DataBlock: can a getter tell whether the image is for training vs validation?

FlorinAndrei · September 17, 2022, 7:10pm

Image segmentation with Unet. I put all image and mask attributes in a Pandas dataframe and process them, depending on the attributes. Code sample:

def make_mask(row):
    """
    Is called by DataBlock(getters=).
    Takes a list of paths to mask files from a Pandas column.
    Makes sure all masks are 8 bits per pixel.
    If there are multiple masks, merges them.
    Returns a PILMask.create() mask image.
    """
    f = ColReader("mask")
    # PILMask.create() probably forces 8 bits per pixel.
    all_images = [np.asarray(PILMask.create(x)) for x in f(row)]
    image_stack = np.stack(all_images)
    image_union = np.amax(image_stack, axis=0)
    return PILMask.create(image_union)


def make_image(row):
    """
    Receives a Pandas row.
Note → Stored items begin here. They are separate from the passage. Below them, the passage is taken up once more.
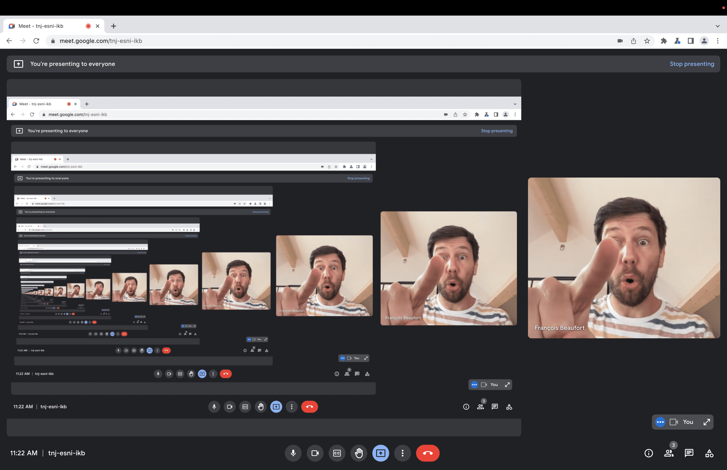This screenshot has height=470, width=727.
Task: Click the more options three-dot menu
Action: coord(402,453)
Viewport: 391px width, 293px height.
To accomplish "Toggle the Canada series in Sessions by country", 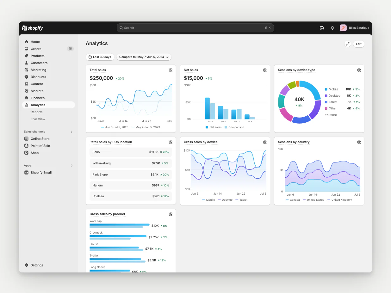I will click(x=292, y=200).
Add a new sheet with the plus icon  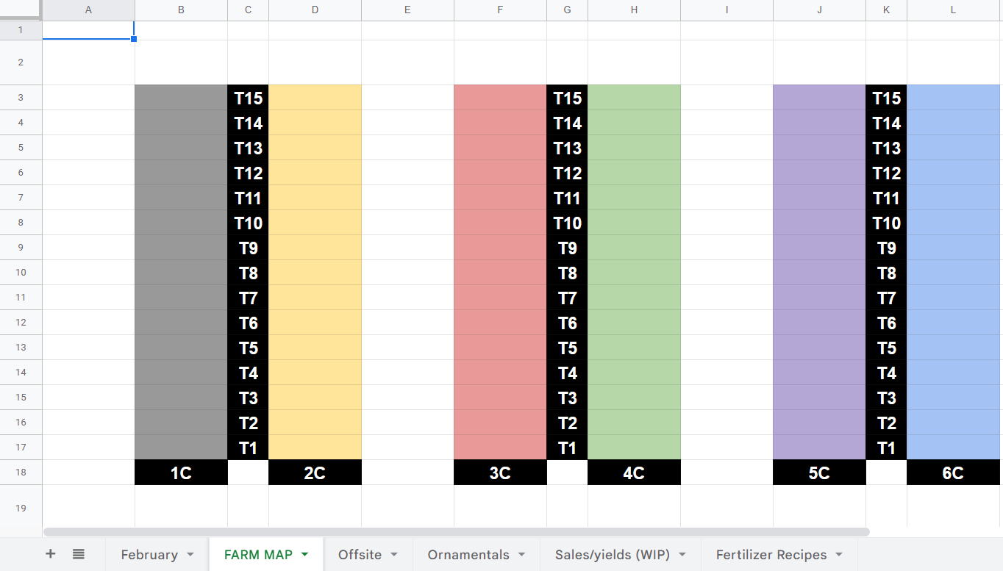coord(50,554)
Gets an image path from the "image" column.
    Makes sure all images are 8 bits per color channel.
    (There may be multiple color channels.)
    Returns a PILImage.create() image.
    """
    f = ColReader("image")
    # PILImage.create() probably forces 8 bits per color channel.
    image_array = np.asarray(PILImage.create(f(row)))
    return PILImage.create(image_array)


# Most images are 960 x 720. A few images are much larger. So we resize to 960 x 720 first.
# The final resize is to the desired image size for the model.
crop_datablock = DataBlock(
    blocks=(ImageBlock, MaskBlock),
    getters=[make_image, make_mask],
    splitter=TrainTestSplitter(stratify=crop_df["dataset"].to_list()),
    item_tfms=item_tfms,
)

Image augmentation is done with Albumentations in the item_tfms which is not shown here. I have a separate question about that here:

I need to differentiate between training vs validation in terms of the processing I apply to images and masks. I have a hard time doing that with item_tfms, as you can see in the previous thread. I think I could shift all that processing to the getter functions, since they already do some low level processing (changing the bits per pixel, merging masks, etc).

There is one issue: how do I tell, from within a getter function, whether the image or the mask are for training or whether they are for validation?